For efficiency reasons, the client wished to use electric shunters and approached the manufacturer of our innovative ROTRAC products, Zwiehoff, who agreed to begin trialling its largest unit, the E4, to meet Hansebahn’s capacity requirements. Fully loaded, each torpedo car has a gross weight of 1,000 tons.
The ROTRAC E4 can trail loads of up to 500 tons, so Zwiehoff coupled two units together, using a master/slave configuration on the remote control. Both machines could then be operated simultaneously by one user.
Initially, Zwiehoff’s approach proved satisfactory, however, over time, it became apparent that the E4’s standard batteries did not hold enough power to complete all shunting manoeuvres.

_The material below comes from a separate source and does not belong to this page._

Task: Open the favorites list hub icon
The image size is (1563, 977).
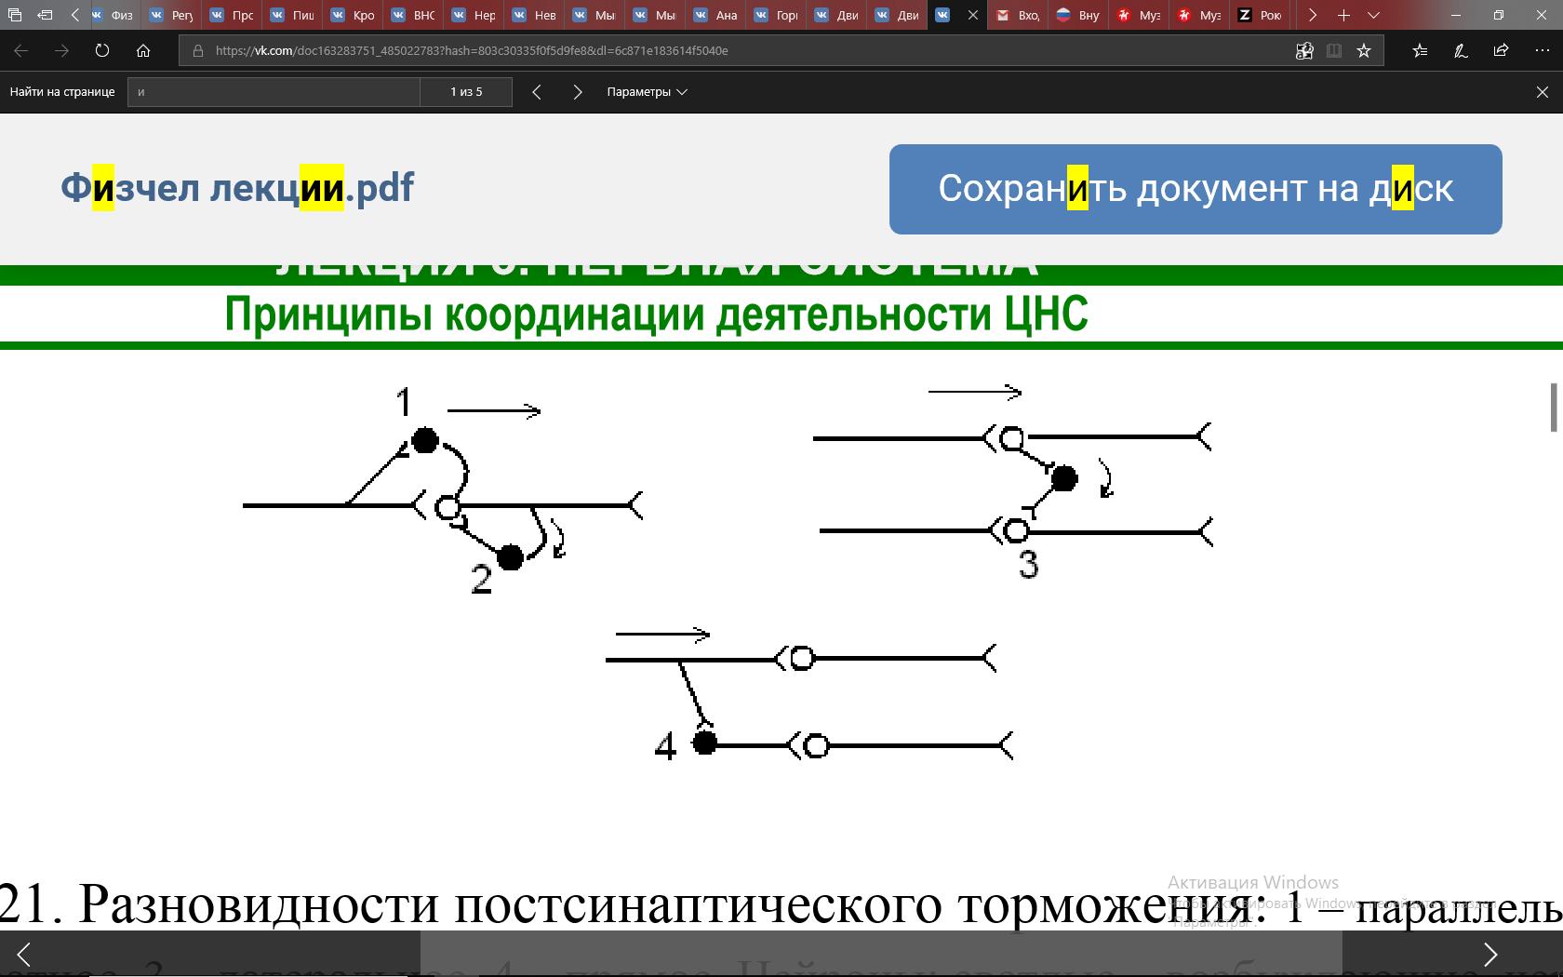Action: [1420, 51]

Partial charging was necessary whilst the torpedo cars were being loaded or unloaded, but unfortunately, this is not possible with the lead acid batteries used as standard on the ROTRACs.
Zwiehoff worked closely with Hansebahn to find a solution and create a bespoke product that met its requirements. Larger capacity lithium-ion batteries, which are already being used in the forklift sector, were sourced. Their compatibility with incomplete charging makes them ideal for this application and allowed the shunters to perform perfectly in these challenging conditions.